## Goal of the exercise:
Below are the records. Reproduce the line that contains "Artikelbeschreibung (55, 493)" and every line after it to the end, exactly and alone.

(Collected data)
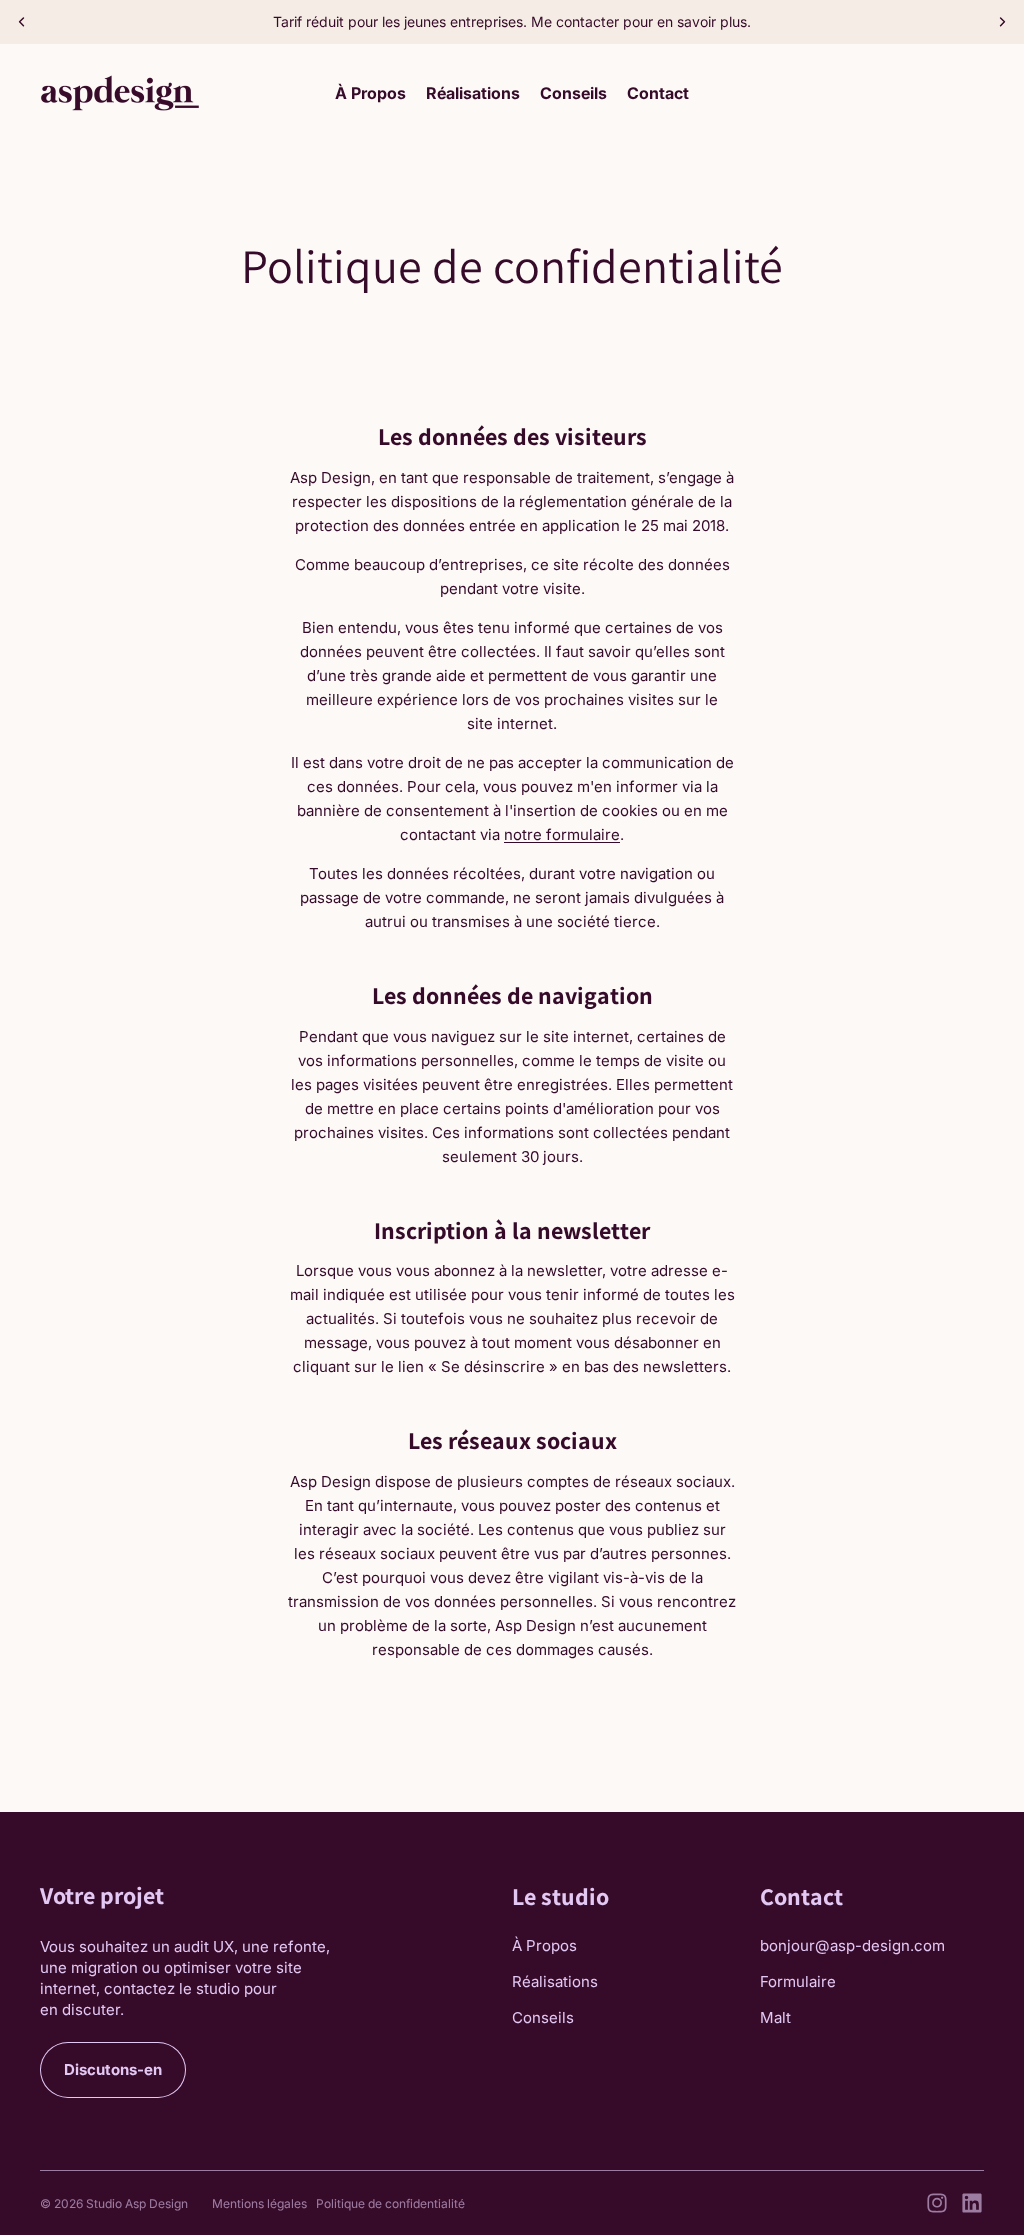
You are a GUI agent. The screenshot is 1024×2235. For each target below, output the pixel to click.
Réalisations (555, 1981)
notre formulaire (562, 834)
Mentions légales (259, 2203)
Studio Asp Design (137, 2203)
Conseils (543, 2017)
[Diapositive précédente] (22, 22)
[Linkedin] (972, 2203)
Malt (775, 2017)
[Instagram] (937, 2203)
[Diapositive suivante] (1002, 22)
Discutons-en (113, 2069)
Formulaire (798, 1981)
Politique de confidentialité (390, 2203)
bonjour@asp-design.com (852, 1945)
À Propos (544, 1945)
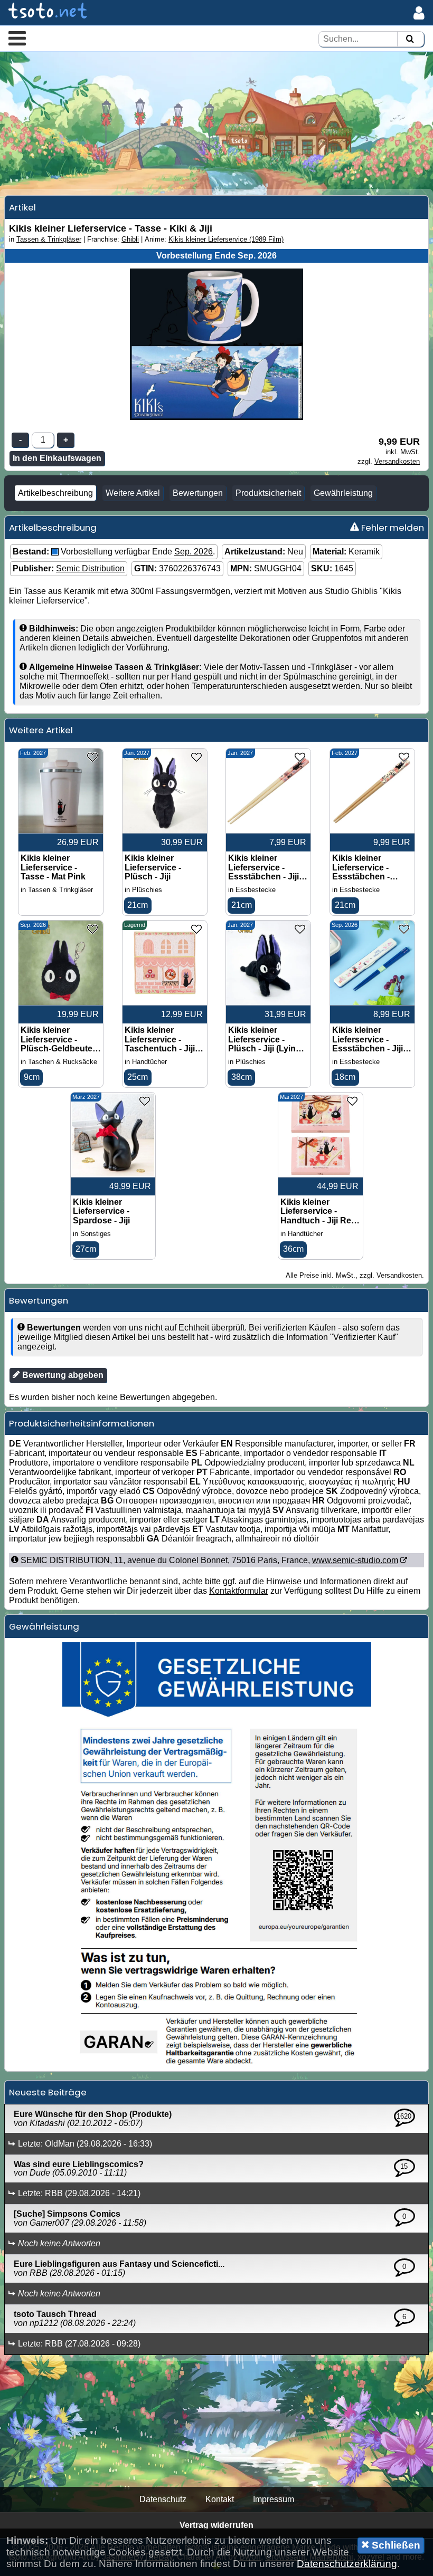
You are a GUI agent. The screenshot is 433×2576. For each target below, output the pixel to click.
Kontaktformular (238, 1590)
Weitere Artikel (133, 493)
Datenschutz (162, 2499)
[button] (17, 38)
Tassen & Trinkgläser (48, 239)
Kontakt (219, 2499)
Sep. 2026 (193, 551)
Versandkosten (397, 461)
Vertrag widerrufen (216, 2525)
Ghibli (130, 239)
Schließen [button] (394, 2545)
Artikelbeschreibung (55, 493)
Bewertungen (198, 493)
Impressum (273, 2499)
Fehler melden (391, 527)
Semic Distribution (90, 568)
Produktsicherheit (268, 493)
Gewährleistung (343, 493)
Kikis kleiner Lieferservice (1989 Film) (226, 239)
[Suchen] (409, 39)
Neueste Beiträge (48, 2092)
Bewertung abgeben (61, 1375)
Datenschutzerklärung (347, 2563)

## Output for this exercise:
Artikelbeschreibung (55, 493)
Bewertungen (198, 493)
Impressum (273, 2499)
Fehler melden (391, 527)
Semic Distribution (90, 568)
Produktsicherheit (268, 493)
Gewährleistung (343, 493)
Kikis kleiner Lieferservice (1989 Film) (226, 239)
[Suchen] (409, 39)
Neueste Beiträge (48, 2092)
Bewertung abgeben (61, 1375)
Datenschutzerklärung (347, 2563)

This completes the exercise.